(Word and element locating data)
━━━━━━━━━━━━━━━━
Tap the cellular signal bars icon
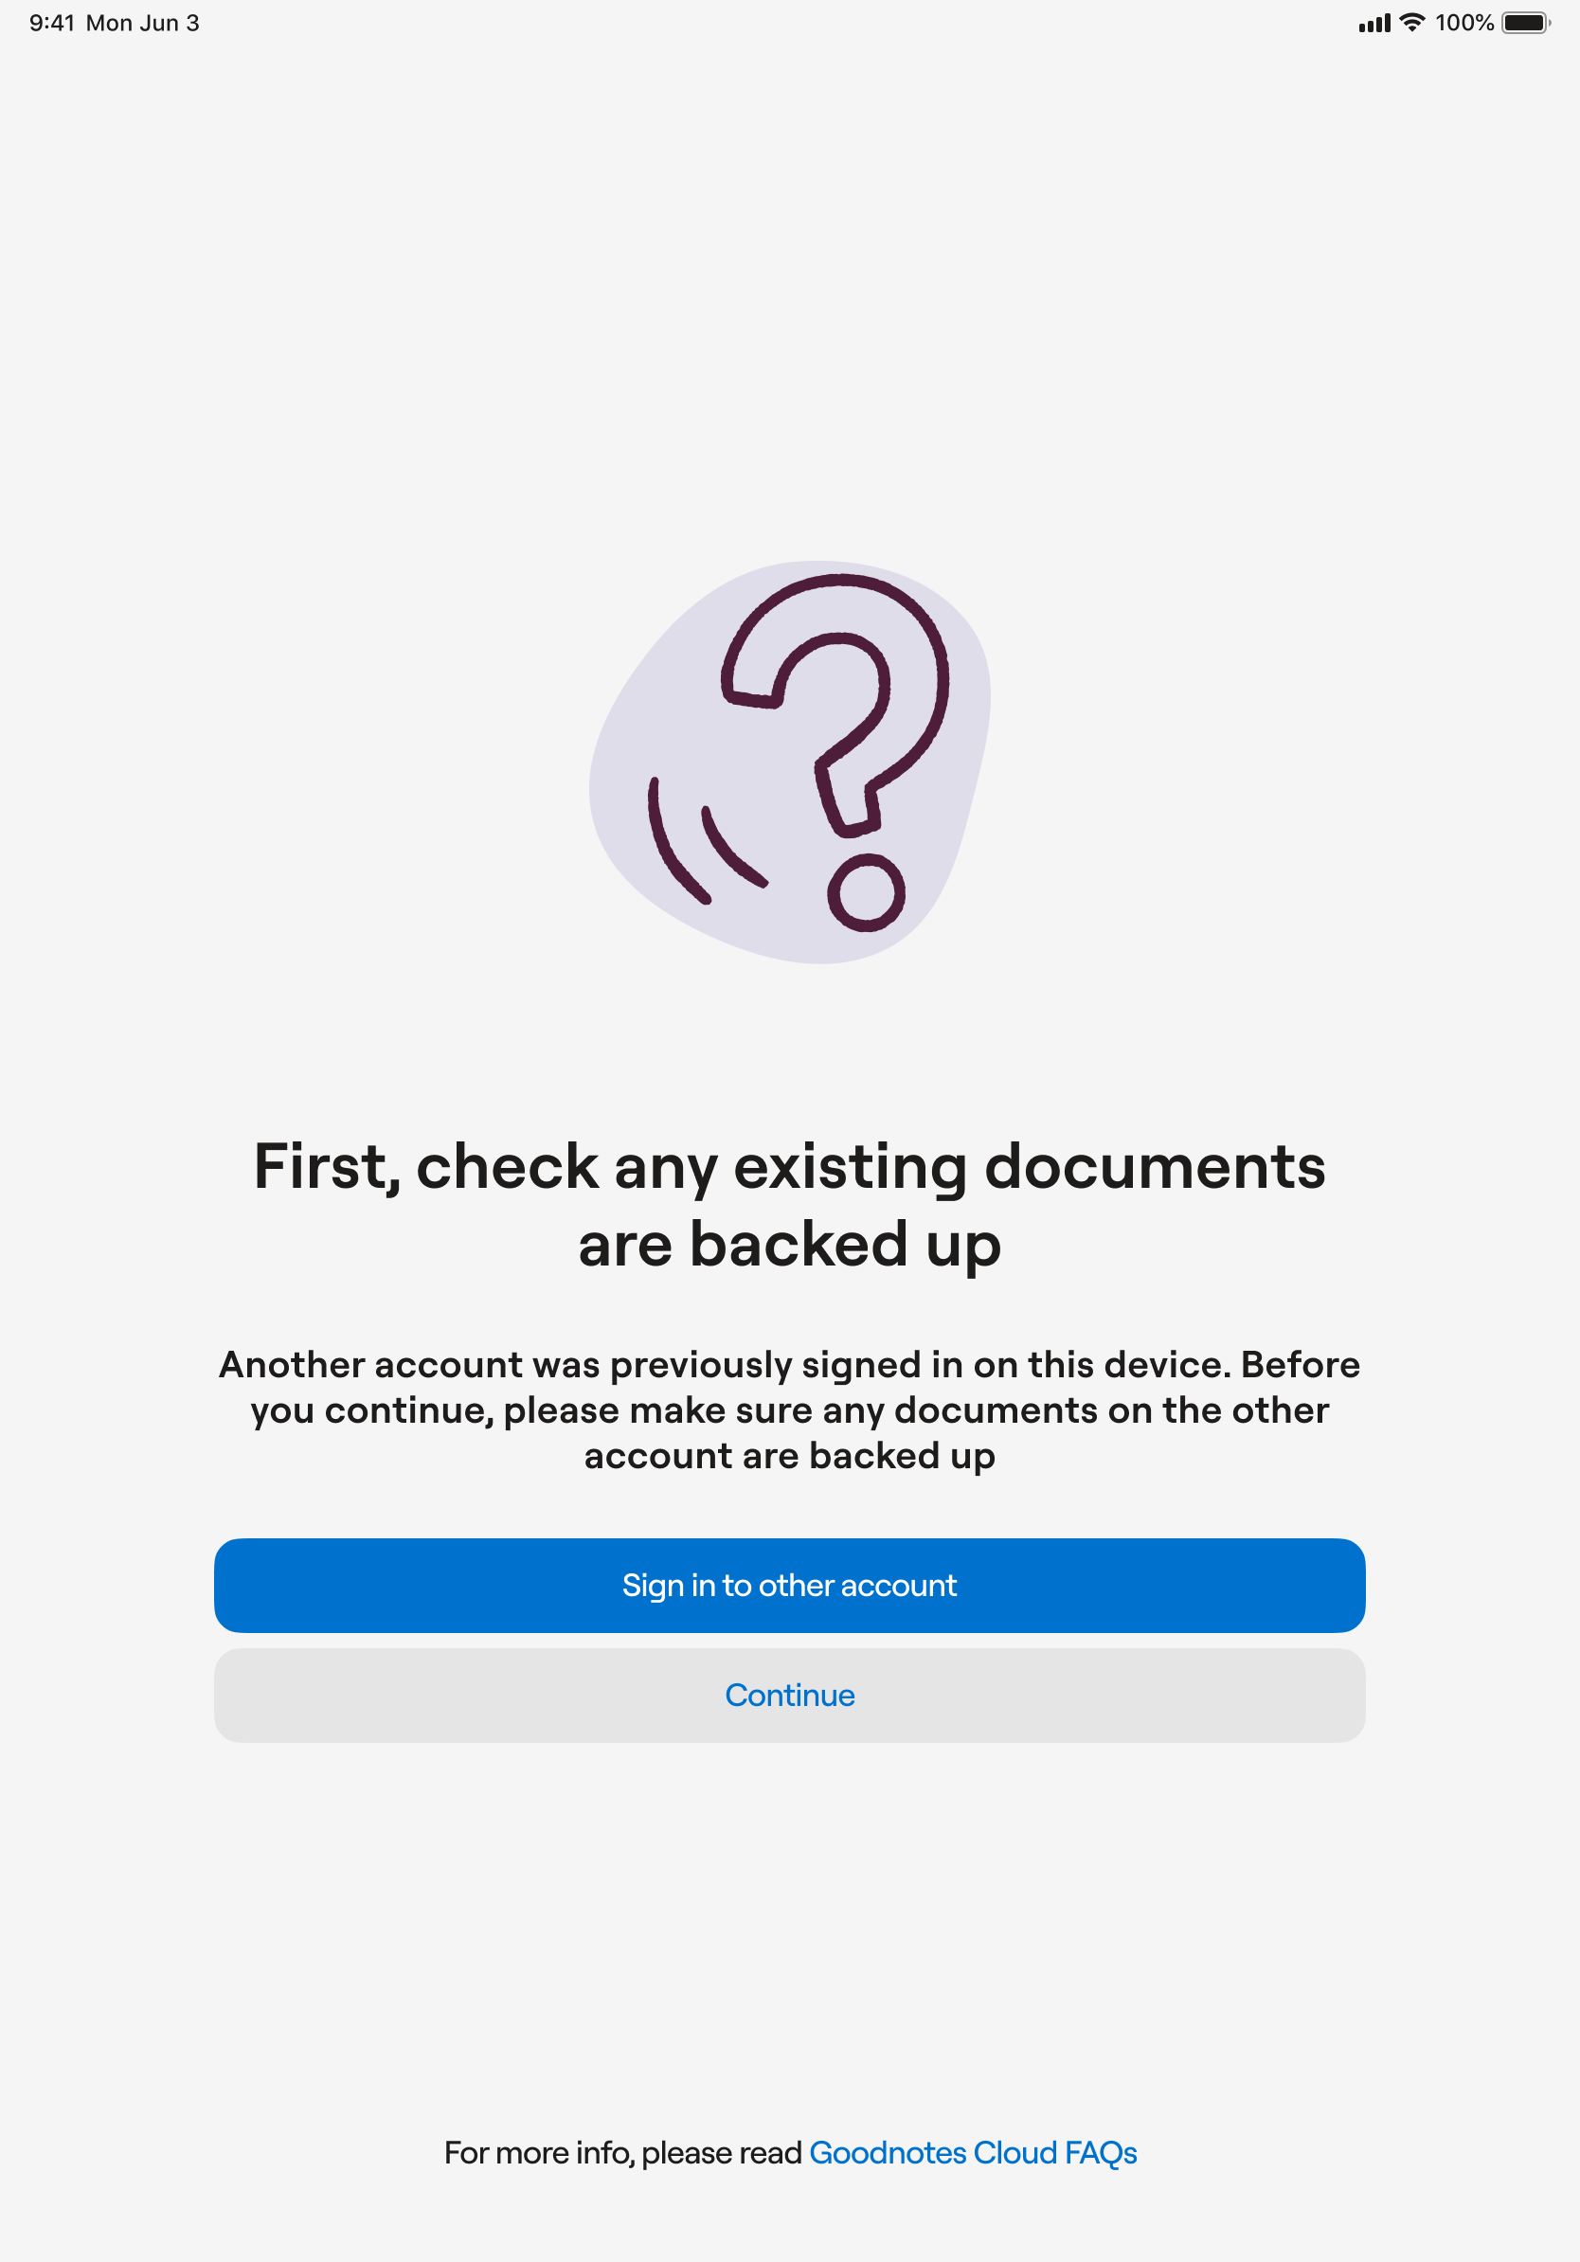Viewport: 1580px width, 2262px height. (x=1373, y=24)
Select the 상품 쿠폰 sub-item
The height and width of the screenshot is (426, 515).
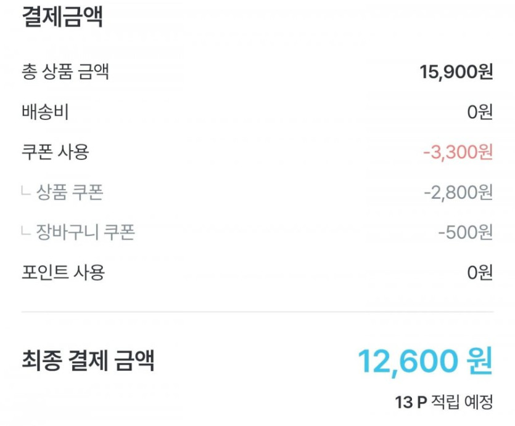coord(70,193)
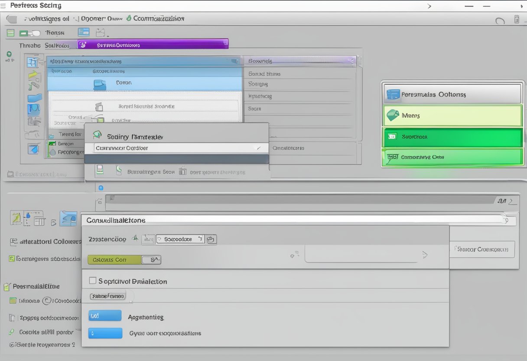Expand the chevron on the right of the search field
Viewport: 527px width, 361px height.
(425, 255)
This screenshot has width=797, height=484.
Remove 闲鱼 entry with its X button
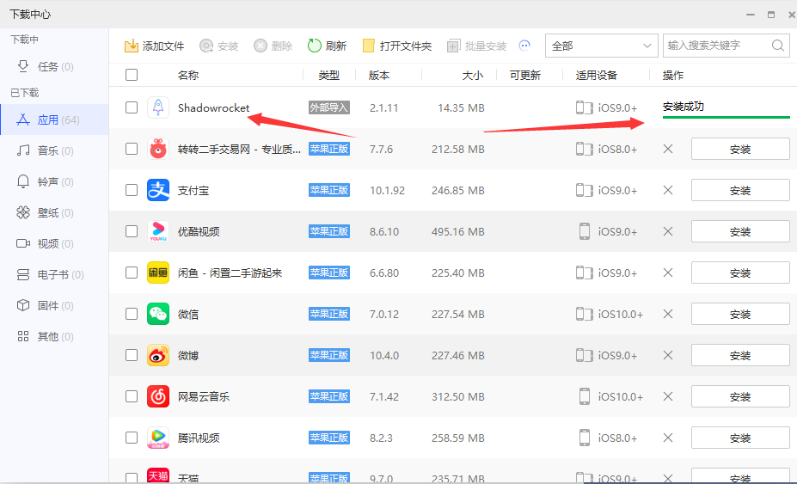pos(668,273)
━━━━━━━━━━━━━━━━
● PROBLEM STATEMENT:
Write out the material above line for line without changing it, leaving out the pictures.

● RESPONSE TO THIS EXERCISE:
Tap the cellular signal bars icon
Viewport: 1580px width, 2262px height. (x=1373, y=24)
Select the 상품 쿠폰 sub-item
The height and width of the screenshot is (426, 515).
coord(70,193)
Expand the chevron on the right of the search field
Viewport: 527px width, 361px height.
(425, 255)
This screenshot has width=797, height=484.
Remove 闲鱼 entry with its X button
pos(668,273)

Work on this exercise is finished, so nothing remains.